Hua Y, Zhu M, Wang Y, Xie Z, Li M - Sci Rep (2014)

Bottom Line: The automatic algorithms identify domains slowly, while protein entities with great structural complexity are on the rise.It is faster and more stable than most current algorithms and performs better.It also indicates that when proteins are presented as some Alpha-carbon atoms in 3D space, it is feasible to identify structural domains by the spatially structural properties.

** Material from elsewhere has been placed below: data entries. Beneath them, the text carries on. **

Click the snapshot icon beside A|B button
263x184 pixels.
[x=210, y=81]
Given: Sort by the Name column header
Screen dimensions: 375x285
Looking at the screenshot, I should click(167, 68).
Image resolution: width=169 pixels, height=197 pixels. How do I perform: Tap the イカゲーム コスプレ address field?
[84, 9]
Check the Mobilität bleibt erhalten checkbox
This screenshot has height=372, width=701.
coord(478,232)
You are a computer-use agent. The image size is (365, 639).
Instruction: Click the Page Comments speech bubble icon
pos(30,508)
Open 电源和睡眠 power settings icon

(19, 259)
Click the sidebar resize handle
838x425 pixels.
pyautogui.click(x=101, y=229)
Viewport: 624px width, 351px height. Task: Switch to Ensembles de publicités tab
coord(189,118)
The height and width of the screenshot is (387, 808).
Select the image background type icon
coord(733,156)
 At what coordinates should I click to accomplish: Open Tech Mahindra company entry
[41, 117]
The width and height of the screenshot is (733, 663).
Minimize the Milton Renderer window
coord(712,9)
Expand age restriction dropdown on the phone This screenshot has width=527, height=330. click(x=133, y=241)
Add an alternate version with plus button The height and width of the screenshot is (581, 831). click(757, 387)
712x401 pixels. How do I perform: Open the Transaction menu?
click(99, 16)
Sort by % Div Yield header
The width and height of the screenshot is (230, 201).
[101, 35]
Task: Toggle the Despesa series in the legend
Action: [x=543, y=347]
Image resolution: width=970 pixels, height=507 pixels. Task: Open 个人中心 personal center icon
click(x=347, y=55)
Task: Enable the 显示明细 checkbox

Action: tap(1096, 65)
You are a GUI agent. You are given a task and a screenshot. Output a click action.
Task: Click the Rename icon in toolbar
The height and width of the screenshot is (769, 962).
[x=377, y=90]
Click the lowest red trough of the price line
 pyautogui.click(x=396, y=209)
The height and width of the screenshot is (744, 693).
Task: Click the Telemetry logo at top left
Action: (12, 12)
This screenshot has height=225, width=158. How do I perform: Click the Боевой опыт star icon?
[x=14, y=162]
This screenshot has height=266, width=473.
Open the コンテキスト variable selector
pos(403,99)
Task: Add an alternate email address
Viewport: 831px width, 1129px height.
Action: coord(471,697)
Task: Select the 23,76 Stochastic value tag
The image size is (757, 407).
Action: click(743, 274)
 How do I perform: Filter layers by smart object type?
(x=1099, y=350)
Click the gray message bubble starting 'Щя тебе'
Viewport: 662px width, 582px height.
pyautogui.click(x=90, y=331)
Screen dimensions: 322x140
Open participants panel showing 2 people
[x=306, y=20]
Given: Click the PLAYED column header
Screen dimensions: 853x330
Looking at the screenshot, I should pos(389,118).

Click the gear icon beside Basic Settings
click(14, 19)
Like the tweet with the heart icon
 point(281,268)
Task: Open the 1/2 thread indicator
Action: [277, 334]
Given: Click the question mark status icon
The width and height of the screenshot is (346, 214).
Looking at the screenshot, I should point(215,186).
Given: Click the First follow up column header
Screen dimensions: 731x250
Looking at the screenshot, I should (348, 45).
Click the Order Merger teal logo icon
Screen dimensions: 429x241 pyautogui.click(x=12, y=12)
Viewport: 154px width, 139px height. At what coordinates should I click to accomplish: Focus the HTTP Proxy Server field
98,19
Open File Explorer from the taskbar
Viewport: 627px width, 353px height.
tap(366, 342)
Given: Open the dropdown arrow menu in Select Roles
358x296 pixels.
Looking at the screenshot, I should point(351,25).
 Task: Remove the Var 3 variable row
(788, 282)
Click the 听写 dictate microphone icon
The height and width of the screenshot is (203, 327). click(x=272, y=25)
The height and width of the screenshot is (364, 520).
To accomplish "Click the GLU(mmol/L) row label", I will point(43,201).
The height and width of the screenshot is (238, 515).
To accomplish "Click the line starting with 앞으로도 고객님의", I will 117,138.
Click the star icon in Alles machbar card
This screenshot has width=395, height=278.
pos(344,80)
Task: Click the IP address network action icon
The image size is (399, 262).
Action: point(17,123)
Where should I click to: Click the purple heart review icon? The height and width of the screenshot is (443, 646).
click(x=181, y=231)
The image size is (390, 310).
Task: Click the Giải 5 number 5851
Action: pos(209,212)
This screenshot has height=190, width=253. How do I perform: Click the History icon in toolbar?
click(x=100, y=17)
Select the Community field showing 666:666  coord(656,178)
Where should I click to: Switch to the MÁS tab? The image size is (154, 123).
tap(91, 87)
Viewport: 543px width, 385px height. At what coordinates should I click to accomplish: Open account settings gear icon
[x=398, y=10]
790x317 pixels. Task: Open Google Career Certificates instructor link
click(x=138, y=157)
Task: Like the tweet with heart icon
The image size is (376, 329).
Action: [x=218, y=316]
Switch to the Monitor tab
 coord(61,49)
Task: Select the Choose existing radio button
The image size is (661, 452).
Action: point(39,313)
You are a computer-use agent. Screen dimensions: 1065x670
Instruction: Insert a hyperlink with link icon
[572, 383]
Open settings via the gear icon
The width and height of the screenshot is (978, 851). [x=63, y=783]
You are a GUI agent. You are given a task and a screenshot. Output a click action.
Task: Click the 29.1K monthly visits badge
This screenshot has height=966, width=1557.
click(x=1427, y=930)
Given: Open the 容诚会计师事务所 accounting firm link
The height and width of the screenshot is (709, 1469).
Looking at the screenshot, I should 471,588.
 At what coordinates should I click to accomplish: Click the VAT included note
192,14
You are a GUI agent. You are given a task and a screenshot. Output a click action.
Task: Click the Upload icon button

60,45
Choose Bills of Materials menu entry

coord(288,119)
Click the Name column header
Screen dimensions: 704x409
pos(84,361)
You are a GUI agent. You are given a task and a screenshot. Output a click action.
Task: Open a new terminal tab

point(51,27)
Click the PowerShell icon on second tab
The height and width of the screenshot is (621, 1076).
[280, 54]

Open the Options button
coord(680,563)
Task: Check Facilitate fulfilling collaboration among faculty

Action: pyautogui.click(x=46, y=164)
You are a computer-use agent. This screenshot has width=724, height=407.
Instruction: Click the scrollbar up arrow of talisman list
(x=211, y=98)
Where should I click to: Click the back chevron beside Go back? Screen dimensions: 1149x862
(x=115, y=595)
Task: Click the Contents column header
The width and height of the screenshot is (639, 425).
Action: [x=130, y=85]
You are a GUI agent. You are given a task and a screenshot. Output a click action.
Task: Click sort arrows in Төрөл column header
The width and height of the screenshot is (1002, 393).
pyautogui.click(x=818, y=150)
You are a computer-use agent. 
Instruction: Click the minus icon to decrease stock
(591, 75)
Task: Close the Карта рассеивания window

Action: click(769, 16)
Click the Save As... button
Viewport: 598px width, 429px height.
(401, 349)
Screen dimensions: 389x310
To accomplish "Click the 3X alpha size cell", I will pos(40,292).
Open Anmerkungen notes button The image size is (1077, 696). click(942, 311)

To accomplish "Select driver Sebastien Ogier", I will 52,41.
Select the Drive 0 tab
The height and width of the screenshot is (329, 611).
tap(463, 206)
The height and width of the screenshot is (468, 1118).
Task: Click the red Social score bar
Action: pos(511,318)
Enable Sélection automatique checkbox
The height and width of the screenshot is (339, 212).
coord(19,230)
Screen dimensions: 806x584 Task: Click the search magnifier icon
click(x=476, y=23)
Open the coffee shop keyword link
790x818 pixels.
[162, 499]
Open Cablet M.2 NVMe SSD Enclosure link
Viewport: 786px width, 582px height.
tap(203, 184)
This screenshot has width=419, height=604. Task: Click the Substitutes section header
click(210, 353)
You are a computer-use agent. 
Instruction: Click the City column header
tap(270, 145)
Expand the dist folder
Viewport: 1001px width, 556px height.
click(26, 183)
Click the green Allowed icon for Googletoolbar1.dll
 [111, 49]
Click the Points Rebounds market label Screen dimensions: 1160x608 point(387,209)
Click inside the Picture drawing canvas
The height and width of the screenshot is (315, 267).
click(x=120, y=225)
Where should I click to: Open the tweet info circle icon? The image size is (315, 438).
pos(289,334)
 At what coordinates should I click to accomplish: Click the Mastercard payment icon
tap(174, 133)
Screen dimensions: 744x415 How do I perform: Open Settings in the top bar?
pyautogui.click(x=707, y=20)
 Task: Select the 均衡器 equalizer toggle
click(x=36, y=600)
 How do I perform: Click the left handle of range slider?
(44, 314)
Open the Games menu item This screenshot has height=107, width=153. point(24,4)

View Article: PubMed Central - PubMed

Affiliation: College of Computer Science, Sichuan University, No.24 South Section 1, Yihuan Road, 610064 Chengdu, China.

ABSTRACT
Structural domains in proteins are the basic units to form various proteins. In the protein's evolution and functioning, domains play important roles. But the definition of domain is not yet precisely given, and the update cycle of structural domain databases is long. The automatic algorithms identify domains slowly, while protein entities with great structural complexity are on the rise. Here, we present a method which recognizes the compact and modular segments of polypeptide chains to identify structural domains, and contrast some data sets to illuminate their effect. The method combines support vector machine (SVM) with K-means algorithm. It is faster and more stable than most current algorithms and performs better. It also indicates that when proteins are presented as some Alpha-carbon atoms in 3D space, it is feasible to identify structural domains by the spatially structural properties. We have developed a web-server, which would be helpful in identification of structural domains (http://vis.sculab.org/~huayongpan/cgi-bin/domainAssignment.cgi).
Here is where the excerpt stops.